# Regression and Classification with the Ames Housing Data

---

## Premise: 
I have just joined a new "full stack" real estate company in Ames, Iowa. The strategy of the firm is two-fold:
- Own the entire process from the purchase of the land all the way to sale of the house, and anything in between.
- Use statistical analysis to optimize investment and maximize return.

The company is still small, and though investment is substantial the short-term goals of the company are more oriented towards purchasing existing houses and flipping them as opposed to constructing entirely new houses. That being said, the company has access to a large construction workforce operating at rock-bottom prices.

This project uses the [Ames housing data recently made available on kaggle](https://www.kaggle.com/c/house-prices-advanced-regression-techniques).

## Data:
The full description of the data features can be found in a separate file:

    housing.csv
    data_description.txt

## Objective:
1. Develop an algorithm to estimate the value of the residential homes based on fixed characteristics (those that are not considered easy to renovate).
2. Identify characteristics of homes that the company can cost-effectively change/renovate with their construction team.
3. Evaluate the mean dollar value of different renovations.

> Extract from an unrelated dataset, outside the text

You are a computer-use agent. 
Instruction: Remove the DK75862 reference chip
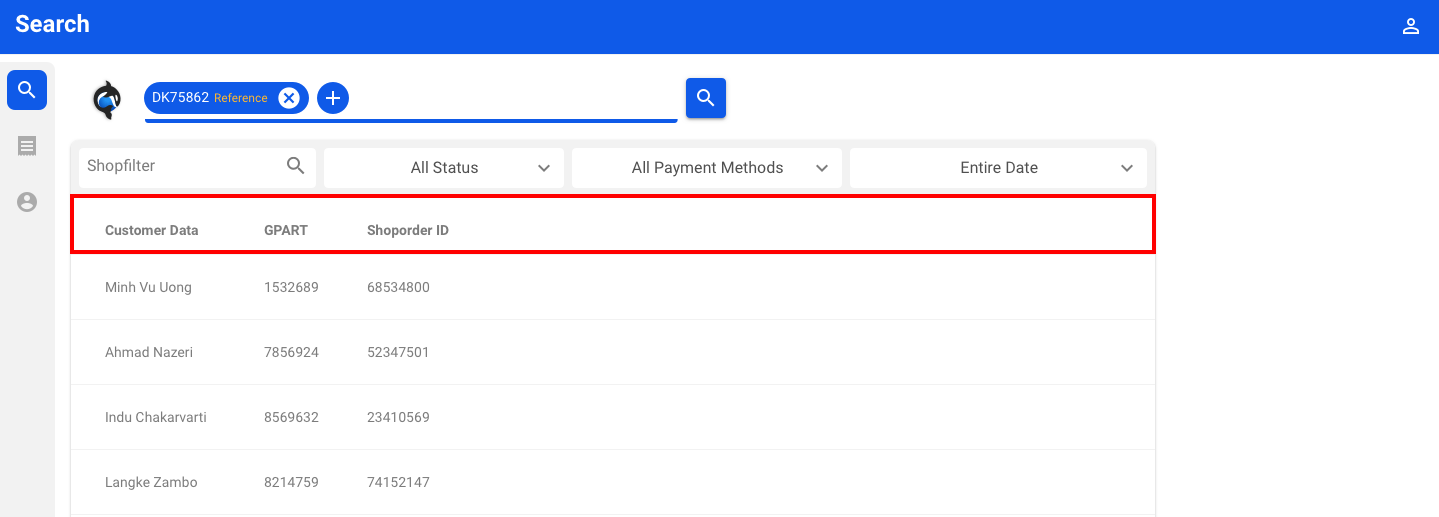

Use the information to buy homes that are likely to sell for more than the initial purchase.

## Process:
1. Perform any cleaning, feature engineering, and EDA you deem necessary.
- Be sure to remove any houses that are not residential from the dataset.
- Identify **fixed** features that can predict price.
- Train a model on pre-2010 data and evaluate its performance on the 2010 houses.
- Characterize and evaluate the model. (How does it perform and what are the best estimates of price?)

## Citations:
- http://www.remodeling.hw.net/cost-vs-value/2010/west-north-central/des-moines-ia/
- http://cdnassets.hw.net/b6/3d/047accdd4174a4965051631d7900/cvv-2010-2011-professional-desmoinesia.pdf

In [1]:
!pip install display --quiet

In [2]:
import sys
import numpy as np, pandas as pd
import scipy.stats as stats
import matplotlib.pyplot as plt, seaborn as sns

sns.set_style('whitegrid')

%config InlineBackend.figure_format = 'retina'
%matplotlib inline

### Load and Inspect the Data

In [4]:
from os import chdir

In [5]:
pwd

'/home/jovyan/DSI/DSI_Plus_1_Curriculum/project-three/project-three/ipynb'

In [8]:
chdir('../')

In [9]:
clean_house_df = pd.read_pickle('./assets/clean_house_df.p')

In [10]:
clean_house_df.sample(5)

Unnamed: 0,Id,MSSubClass,MSZoning,LotFrontage,LotArea,Street,LotShape,LandContour,Utilities,LotConfig,...,EnclosedPorch,3SsnPorch,ScreenPorch,PoolArea,MiscVal,MoSold,YrSold,SaleType,SaleCondition,SalePrice
621,622,60,RL,90.0,10800,Pave,Reg,Lvl,AllPub,Inside,...,0,0,0,0,0,6,2008,WD,Normal,240000
169,170,20,RL,70.0,16669,Pave,IR1,Lvl,AllPub,Corner,...,0,0,0,0,0,1,2006,WD,Normal,228000
368,369,20,RL,78.0,7800,Pave,Reg,Lvl,AllPub,Inside,...,0,0,0,0,0,3,2010,WD,Normal,132000
97,98,20,RL,73.0,10921,Pave,Reg,HLS,AllPub,Inside,...,0,0,0,0,0,5,2007,WD,Normal,94750
1221,1222,20,RL,55.0,8250,Pave,Reg,Lvl,AllPub,Inside,...,0,0,0,0,0,8,2008,WD,Normal,134000


**The size of my dataset is 3.2 MB as shown below:**

In [11]:
sys.getsizeof(clean_house_df)/1000000

3.258239